Supplied text -
Start of Block

Vladimir Putin: The Latest of the Failed Irredentists

Victor Davis Hanson
American Greatness

Irredentism—the romance of reclaiming “unredeemed” old lands—is a symptom of messianic presidents and premiers, and national paranoia and insecurity. Leaders demagogue about the recovery of ancient territories that previously had weakened the nation’s imperial grandeur and power. 

Supposedly long-scattered and oppressed peoples with common linguistic, religious, and cultural affinities are recombined—usually by violently overthrowing their contemporary governments and forcing them into a new ethnic super state. Yet irredentism is often a one-way street. Supposedly homeless expatriates—the Greeks of Constantinople, Italians in Malta, Germans in the Sudetenland, Serbs in Bosnia, and Russians in Ukraine—are said to be even more zealous nationalists than their kindred in the motherland. But just as often the territory to be reunited in a grand imperial scheme can be more reluctant than the would-be uniter. 

Early 20th-century Greek romantics fancied resurrecting the old Μεγάλη Ιδέα or “Great Idea.” That was the dreamy recreation of a panhellenic Eastern Mediterranean. The New Byzantium was to be ringed by Greek-speakers in the motherland, Asia Minor, the Aegean Islands, Cyprus, and northern Egypt.

Yet, like most irredentists, the Greeks never had the manpower or material wherewithal to reestablish such a modern Byzantine Empire. The restored 15th century image rested entirely on the opportunistic implosion of the Ottoman Empire, the 1918 defeat of the Central Powers, especially in Asia Minor, the Middle East, and the Balkans, the international chaos following World War I—and the pledges of the victorious allies. 

But soon a new Turkish secular government emerged to undermine the quixotic Greek effort. The Great Idea’s British sponsors betrayed the project. It ended tragically with thousands of stranded Greeks savagely butchered throughout Asian Minor.

Pre-Putins 

Italian fascist dictator Benito Mussolini had wilder dreams in the 1920s and ’30s of recreating the Roman Empire. In his irredentist fantasies, anywhere Italian was spoken—or where Latin once had been—there would follow the new Italian empire. Mussolini discounted the wide-scale poverty in southern Italy and Sicily and endlessly harangued about the fetters of British Suez and Gibraltar that unfairly had boxed in the new Rome.

Mussolini’s Mare Nostrum—“Our Sea”—would at least remake the Mediterranean into an Italian lake. A reborn Rome would be flanked by an Italian-speaking southern Europe, an Italian North and East Africa, an Italian Aegean, and an Italian Dalmatia and Balkans.

Mussolini could only achieve his dreams through a host of “ifs”—if France and Britain appeased him, if their Mediterranean navies disappeared or would not fight, if Nazi Germany threatened Mussolini’s common enemies, if the so-called international community, like the League of Nations, failed to deter him, and if ultimately Germany won World War II. 

So, Mussolini sequentially grabbed Ethiopia, expanded out from his Libyan colonies, invaded Egypt, Albania, and Greece—until finally Britain and America destroyed Mussolini and his fascist fantasies.

Adolf Hitler was the 20th century’s most ambitious and most barbaric irredentist. He came to power by screaming about a drawn-and-quartered German Reich, carved up by the Versailles Treaty, with millions of German speakers and lands scattered and lost to his native Austria, to Poland, to France, and to Czechoslovakia. In Hitler’s mind, these were all “unredeemed” lands that he alone in his genius would reclaim for the German Volk. He even included the ancient Volga Germans in the distant domains of the Soviet Union as legitimate claimants on a new Third Reich.

End of Block

Record extracts -
Start of Block

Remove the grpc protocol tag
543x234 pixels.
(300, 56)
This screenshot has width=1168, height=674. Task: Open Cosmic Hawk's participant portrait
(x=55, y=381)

End of Block
Start of Block

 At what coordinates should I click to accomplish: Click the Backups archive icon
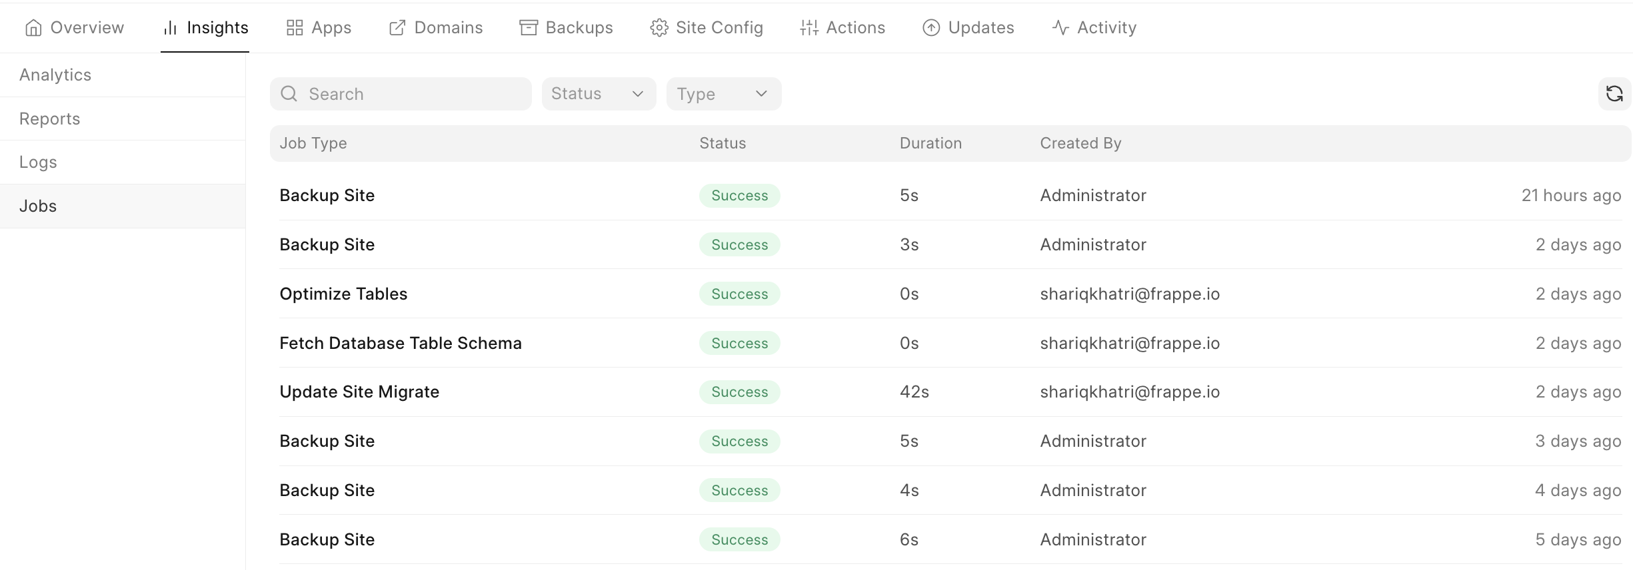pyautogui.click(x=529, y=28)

End of Block

Problem to work on - From the essay on irredentism, return the stretch from "Italian fascist dictator" through "the new Rome.", copied word for word.

Result for this exercise -
Italian fascist dictator Benito Mussolini had wilder dreams in the 1920s and ’30s of recreating the Roman Empire. In his irredentist fantasies, anywhere Italian was spoken—or where Latin once had been—there would follow the new Italian empire. Mussolini discounted the wide-scale poverty in southern Italy and Sicily and endlessly harangued about the fetters of British Suez and Gibraltar that unfairly had boxed in the new Rome.